Yaşlılık, gerçekleşmesi yönünden diğer sosyal risklerden ayrı bir özelliğe sahiptir. Yasalarda emeklilik yaşının kesin olması nedeniyle, sigortalı, yarınını bu güvenlik içinde planlamaktadır. Sosyal devlet, sosyal adaletin, refahın ve güvenliğin gerçekleşmesini sağlayan devlettir. Sosyal güvenlik kuruluşları, çalışanların geleceğine ilişkin güvenini sağlamak durumundadır. Bu sağlanamadığı takdirde sosyal güvenlik kavramından da bahsedilemez. Bu nedenle, sosyal güvenlik sisteminde yapılan değişikliklerin hukuk devletinde olması gereken hukuk güvenliğini zedelemeyecek biçimde adil, makul ve ölçülü olması zorunludur.

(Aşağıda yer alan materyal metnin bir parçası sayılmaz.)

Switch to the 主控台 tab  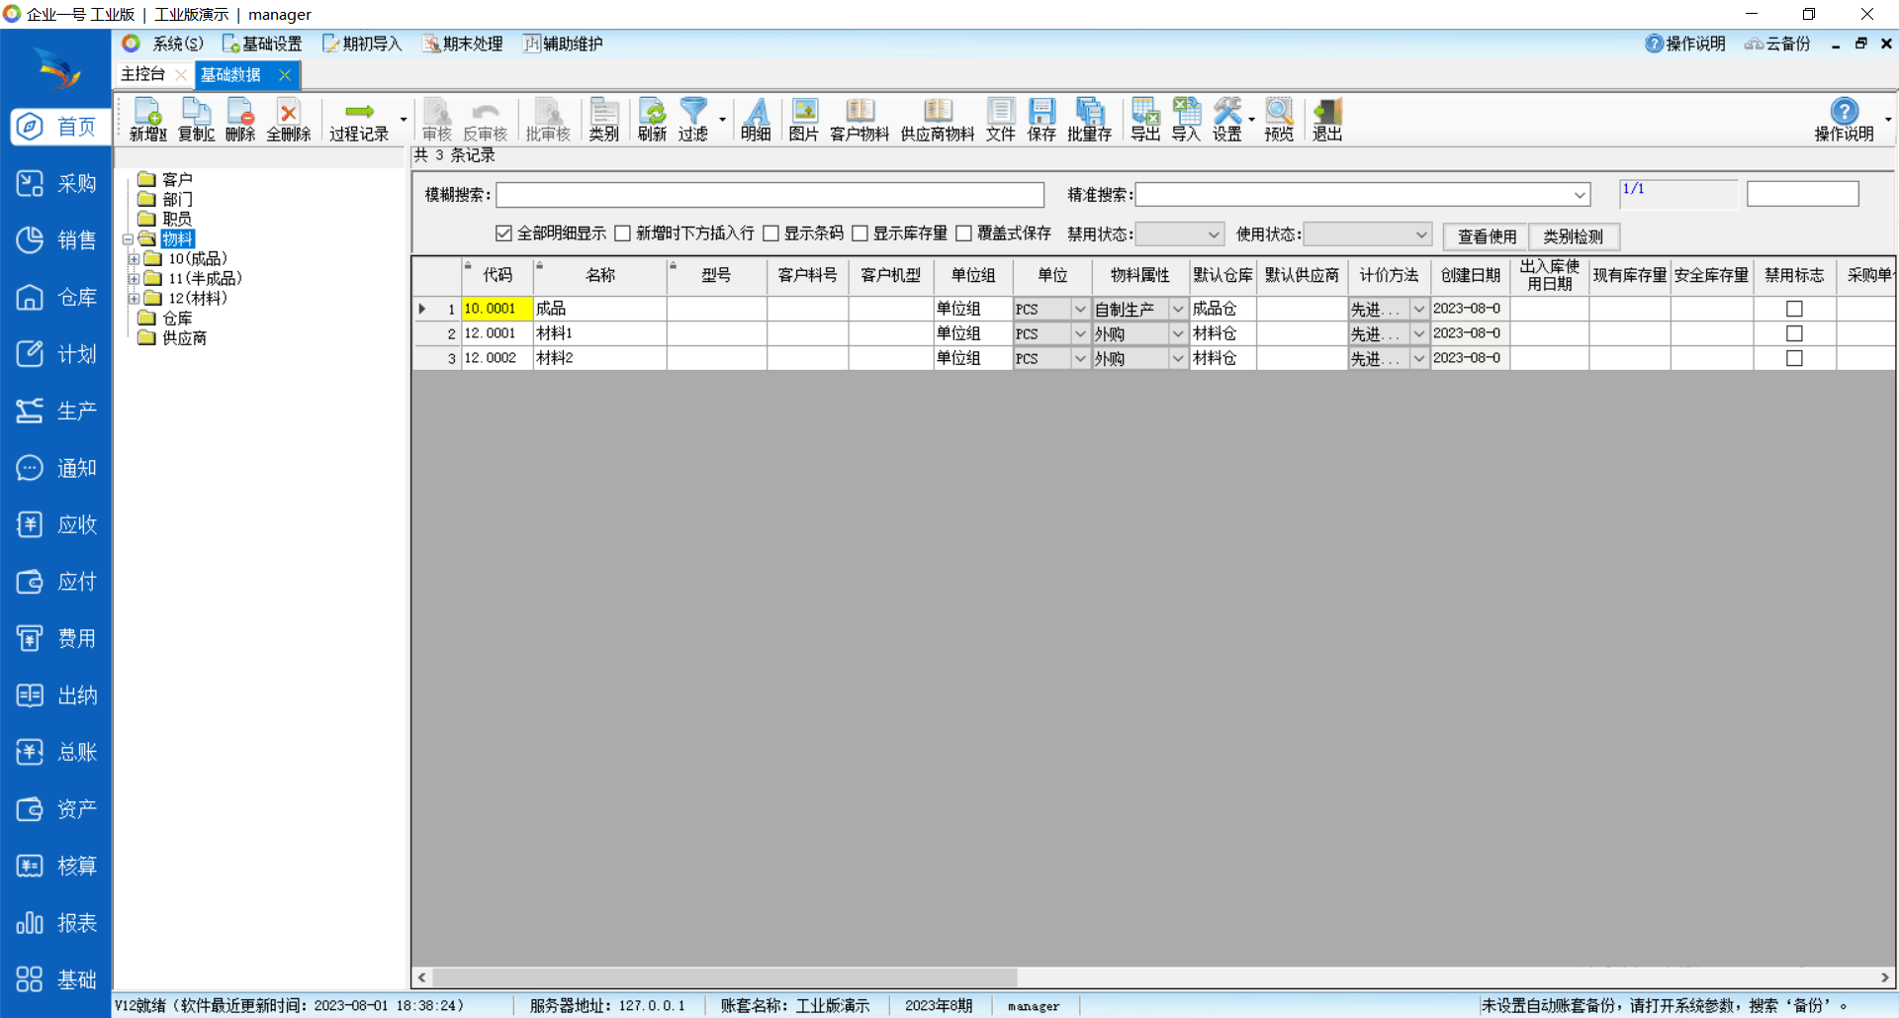[143, 74]
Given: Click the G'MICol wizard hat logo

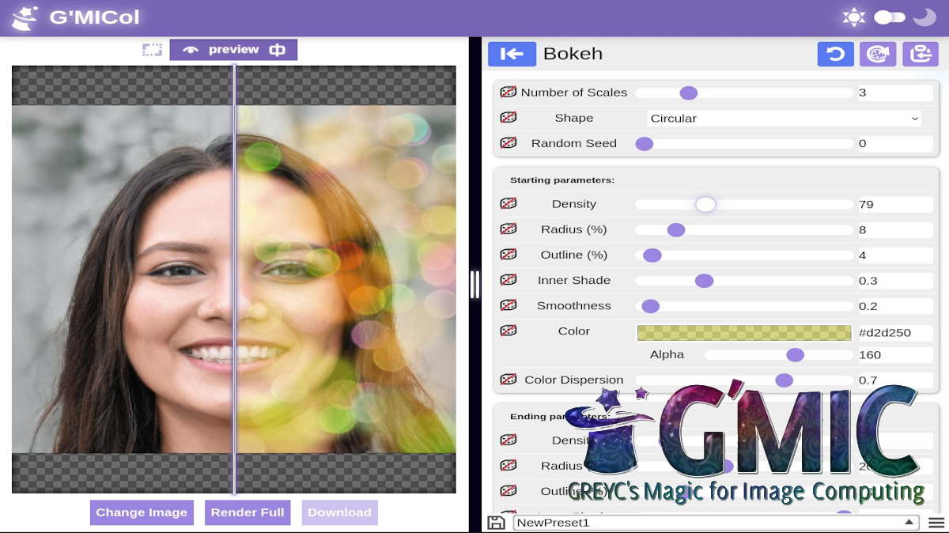Looking at the screenshot, I should click(25, 17).
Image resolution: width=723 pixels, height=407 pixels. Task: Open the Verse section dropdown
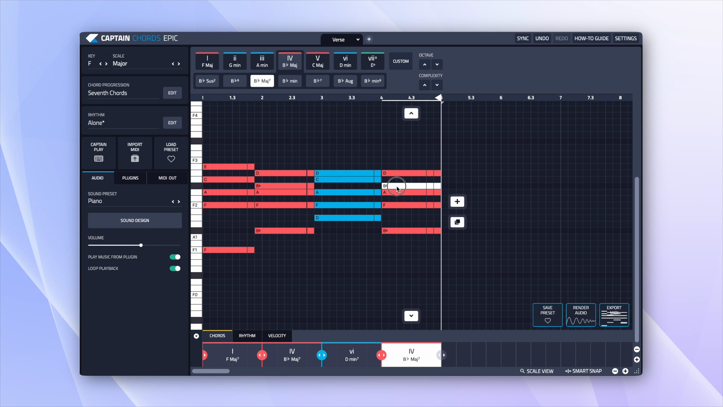(x=358, y=40)
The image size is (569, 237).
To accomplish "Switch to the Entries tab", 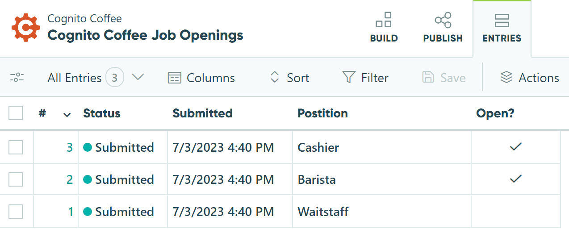I will point(502,29).
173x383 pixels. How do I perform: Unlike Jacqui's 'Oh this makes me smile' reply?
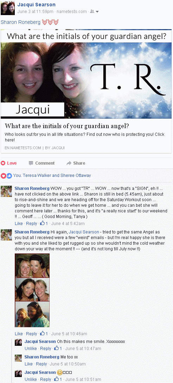(31, 348)
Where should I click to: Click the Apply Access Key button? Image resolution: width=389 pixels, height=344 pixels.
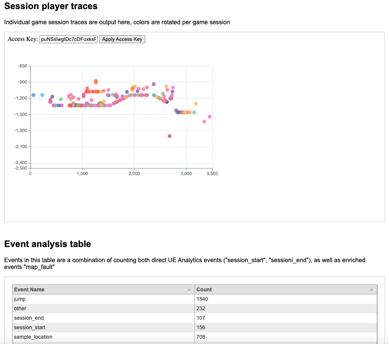point(122,39)
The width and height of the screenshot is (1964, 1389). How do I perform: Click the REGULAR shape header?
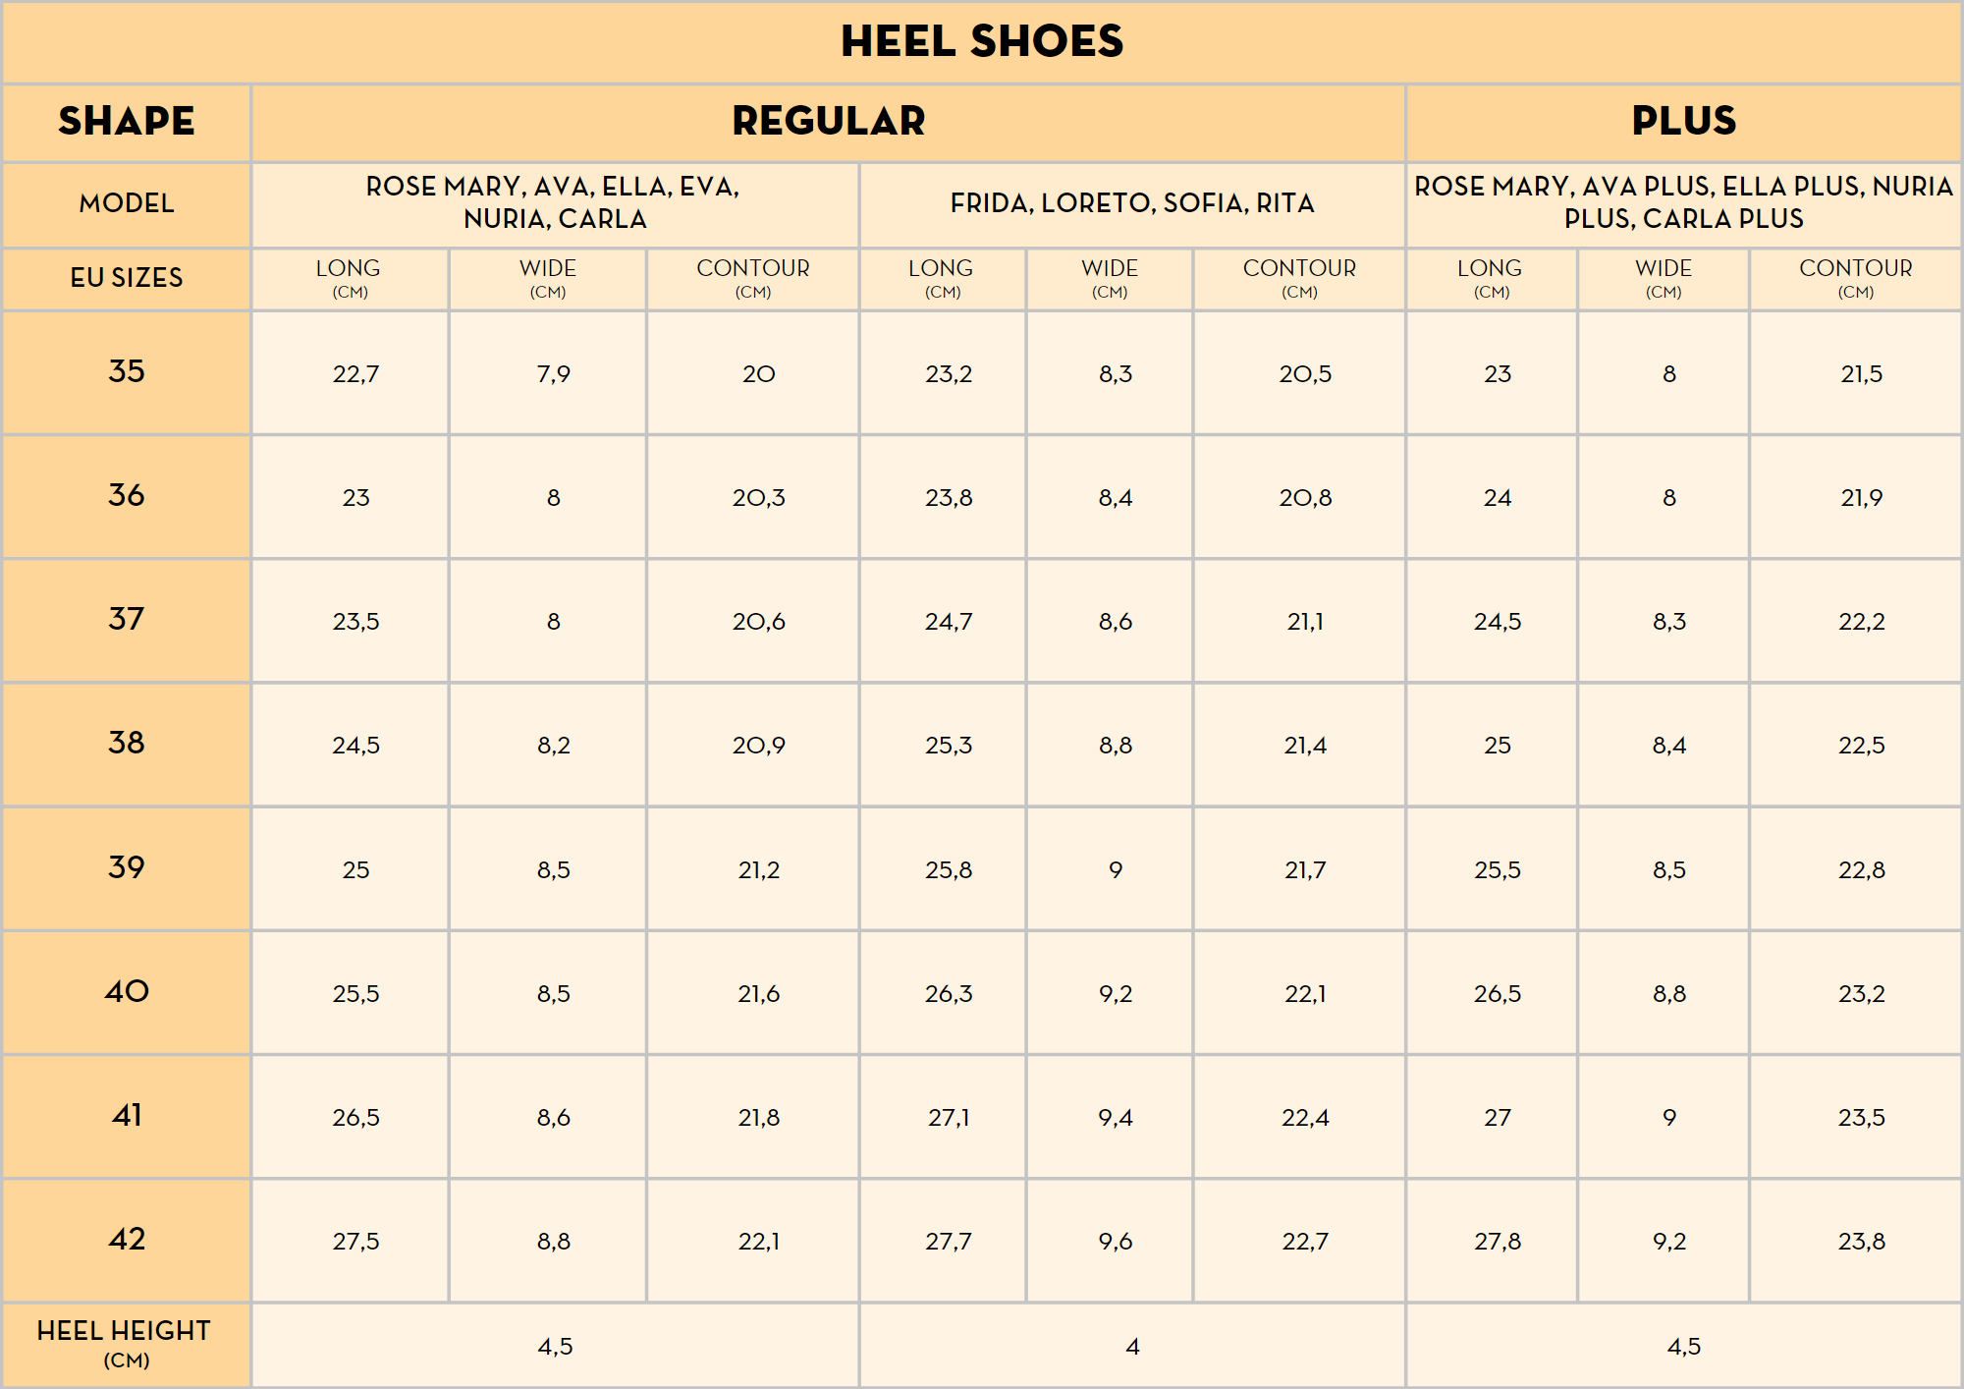(x=828, y=121)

Kişilerin koşulları kanunla belirlenmiş bir statüye, devlete ve hukukî istikrara güvenerek girmelerinden ve kamu görevlisi olmalarından sonra bu statüde kanunla makul nedeni olmayan ve ölçüsüz biçimde hakları kısıtlayıcı değişiklikler yapılması, hukuk güvenliğine, kazanılmış haklara ve dolayısı ile hukuk devleti ilkesine aykırı düşmektedir. Bu tür düzenlemeleri yapan kanunların, ancak yayınlandıkları tarihten itibaren işe girecekler için uygulanması veya getirdikleri yeni statüye, kazanılmış hakları koruyacak makul, adil ve ölçülü bir geçiş sağlanması halinde, değinilen aykırılıklar giderilebilir.
Söz konusu 40 ıncı maddenin değiştirilen birinci fıkrasında ise, zorunlu emeklilik yaş sınırının halen çalışmakta olanları da kapsayacak biçimde ve yeterli bir kademeli geçiş olanağı sağlanmadan indirilmiş olması, aynı zamanda yapılan düzenlemenin makul, adil ve ölçülü olmaktan uzak bulunması, hukuk güvenliği, sosyal adalet, sosyal güvenlik ve dolayısı ile Anayasa'nın 2 nci maddesinde yer alan sosyal hukuk devleti ilkesi ile bağdaşmamaktadır.
Anayasa'nın 5 inci maddesinde ise kişilerin ve toplumun refah, huzur ve mutluluğunu sağlamak, kişinin temel hak ve hürriyetlerini, sosyal hukuk devleti ve adalet ilkeleriyle bağdaşmayacak şekilde sınırlayan siyasal, ekonomik ve sosyal engelleri kaldırmaya, insanın maddî ve manevî varlığının gelişmesi için gerekli şartları hazırlamaya çalışmak devletin temel amaç ve görevleri arasında sayılmıştır.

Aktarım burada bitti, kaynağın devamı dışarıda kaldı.